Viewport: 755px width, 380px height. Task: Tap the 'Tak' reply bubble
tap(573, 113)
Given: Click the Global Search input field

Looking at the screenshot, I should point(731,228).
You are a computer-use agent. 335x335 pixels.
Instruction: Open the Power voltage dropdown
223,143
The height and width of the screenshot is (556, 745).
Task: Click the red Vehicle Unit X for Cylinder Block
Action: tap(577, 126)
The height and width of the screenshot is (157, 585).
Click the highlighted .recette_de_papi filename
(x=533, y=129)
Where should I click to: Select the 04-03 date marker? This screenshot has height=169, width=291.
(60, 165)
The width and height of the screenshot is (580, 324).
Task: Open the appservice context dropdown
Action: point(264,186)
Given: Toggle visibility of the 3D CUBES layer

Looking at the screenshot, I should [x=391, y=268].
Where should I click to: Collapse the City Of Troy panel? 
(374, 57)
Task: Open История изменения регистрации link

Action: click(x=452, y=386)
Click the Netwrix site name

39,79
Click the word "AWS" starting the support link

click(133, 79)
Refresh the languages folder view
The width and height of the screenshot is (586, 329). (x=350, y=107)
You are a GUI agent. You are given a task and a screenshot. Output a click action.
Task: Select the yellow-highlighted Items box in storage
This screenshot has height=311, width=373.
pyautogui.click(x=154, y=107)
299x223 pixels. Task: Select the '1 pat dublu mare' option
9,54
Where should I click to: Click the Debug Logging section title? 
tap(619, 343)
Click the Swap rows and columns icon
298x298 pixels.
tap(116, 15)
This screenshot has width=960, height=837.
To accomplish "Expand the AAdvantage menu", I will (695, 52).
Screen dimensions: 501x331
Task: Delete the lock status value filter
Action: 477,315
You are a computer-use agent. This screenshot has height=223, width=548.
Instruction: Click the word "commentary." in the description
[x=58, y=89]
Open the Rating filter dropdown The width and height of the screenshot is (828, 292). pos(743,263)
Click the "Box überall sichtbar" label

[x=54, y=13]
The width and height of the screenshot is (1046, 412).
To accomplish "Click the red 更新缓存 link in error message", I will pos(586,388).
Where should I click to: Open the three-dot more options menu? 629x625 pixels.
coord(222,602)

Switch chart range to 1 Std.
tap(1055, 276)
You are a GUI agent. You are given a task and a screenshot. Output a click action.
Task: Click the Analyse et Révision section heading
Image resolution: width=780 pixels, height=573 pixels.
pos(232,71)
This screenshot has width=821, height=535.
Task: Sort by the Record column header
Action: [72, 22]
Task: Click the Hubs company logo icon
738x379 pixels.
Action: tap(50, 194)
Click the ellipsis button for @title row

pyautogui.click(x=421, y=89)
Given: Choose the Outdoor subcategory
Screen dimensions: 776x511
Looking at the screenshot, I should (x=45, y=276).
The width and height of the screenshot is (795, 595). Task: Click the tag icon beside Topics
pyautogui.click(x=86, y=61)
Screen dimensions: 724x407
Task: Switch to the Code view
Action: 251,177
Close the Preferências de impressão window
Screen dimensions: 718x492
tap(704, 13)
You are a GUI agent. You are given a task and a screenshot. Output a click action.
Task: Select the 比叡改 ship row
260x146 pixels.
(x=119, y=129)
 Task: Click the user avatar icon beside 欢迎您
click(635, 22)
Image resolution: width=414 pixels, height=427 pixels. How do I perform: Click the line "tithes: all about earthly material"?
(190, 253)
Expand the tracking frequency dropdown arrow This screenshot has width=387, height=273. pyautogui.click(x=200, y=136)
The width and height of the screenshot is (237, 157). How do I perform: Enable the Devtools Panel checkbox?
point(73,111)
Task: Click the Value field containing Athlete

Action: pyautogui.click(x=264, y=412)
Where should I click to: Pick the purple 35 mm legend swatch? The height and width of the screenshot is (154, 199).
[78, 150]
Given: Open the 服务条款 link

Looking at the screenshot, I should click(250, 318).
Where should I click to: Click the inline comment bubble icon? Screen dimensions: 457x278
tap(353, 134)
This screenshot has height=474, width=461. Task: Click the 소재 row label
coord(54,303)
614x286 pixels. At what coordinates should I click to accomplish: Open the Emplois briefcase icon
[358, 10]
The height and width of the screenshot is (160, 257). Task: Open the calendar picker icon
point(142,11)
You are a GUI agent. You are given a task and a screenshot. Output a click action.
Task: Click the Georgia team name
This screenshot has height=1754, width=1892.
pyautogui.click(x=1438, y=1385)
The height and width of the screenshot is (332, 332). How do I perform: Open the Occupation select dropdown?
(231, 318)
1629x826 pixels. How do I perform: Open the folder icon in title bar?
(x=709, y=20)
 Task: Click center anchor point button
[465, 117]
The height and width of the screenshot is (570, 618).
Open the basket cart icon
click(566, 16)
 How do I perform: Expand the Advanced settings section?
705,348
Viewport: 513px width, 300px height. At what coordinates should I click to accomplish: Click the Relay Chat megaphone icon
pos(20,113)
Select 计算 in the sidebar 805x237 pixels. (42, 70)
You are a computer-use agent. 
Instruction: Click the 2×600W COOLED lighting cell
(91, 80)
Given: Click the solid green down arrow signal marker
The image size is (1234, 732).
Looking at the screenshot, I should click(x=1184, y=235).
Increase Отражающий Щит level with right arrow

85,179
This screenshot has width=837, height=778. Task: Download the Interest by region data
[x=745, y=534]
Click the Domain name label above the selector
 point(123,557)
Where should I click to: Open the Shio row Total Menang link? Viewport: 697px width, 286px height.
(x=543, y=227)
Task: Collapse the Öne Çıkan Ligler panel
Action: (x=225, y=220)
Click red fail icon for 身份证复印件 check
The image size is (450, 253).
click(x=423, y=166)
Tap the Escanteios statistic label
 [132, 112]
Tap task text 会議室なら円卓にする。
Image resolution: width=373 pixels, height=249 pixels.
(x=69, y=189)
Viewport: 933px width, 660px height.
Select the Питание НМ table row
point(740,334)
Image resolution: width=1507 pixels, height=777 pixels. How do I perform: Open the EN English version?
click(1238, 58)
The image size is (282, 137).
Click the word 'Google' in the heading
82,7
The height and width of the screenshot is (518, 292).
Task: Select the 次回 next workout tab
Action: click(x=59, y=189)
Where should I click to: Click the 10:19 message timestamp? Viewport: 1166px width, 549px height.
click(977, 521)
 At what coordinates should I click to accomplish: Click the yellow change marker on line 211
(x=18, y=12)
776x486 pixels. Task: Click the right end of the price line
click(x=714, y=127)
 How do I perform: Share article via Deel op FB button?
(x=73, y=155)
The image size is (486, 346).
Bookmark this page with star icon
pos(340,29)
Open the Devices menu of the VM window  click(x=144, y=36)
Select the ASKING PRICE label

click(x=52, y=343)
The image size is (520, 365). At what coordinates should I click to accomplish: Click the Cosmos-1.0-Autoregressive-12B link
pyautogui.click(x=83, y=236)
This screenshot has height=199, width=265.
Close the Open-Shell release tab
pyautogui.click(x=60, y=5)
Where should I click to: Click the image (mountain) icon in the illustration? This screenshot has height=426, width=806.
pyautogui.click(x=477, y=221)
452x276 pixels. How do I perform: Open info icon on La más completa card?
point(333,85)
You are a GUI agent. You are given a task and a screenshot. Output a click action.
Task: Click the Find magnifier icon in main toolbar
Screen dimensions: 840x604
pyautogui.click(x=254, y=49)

========

Task objective:
Above are the records; copy every line in them that holds the word "computer".

Task solution:
You are a computer-use agent. 335x335 pixels.
You are a computer-use agent. This screenshot has height=223, width=548.
You are a computer-use agent. 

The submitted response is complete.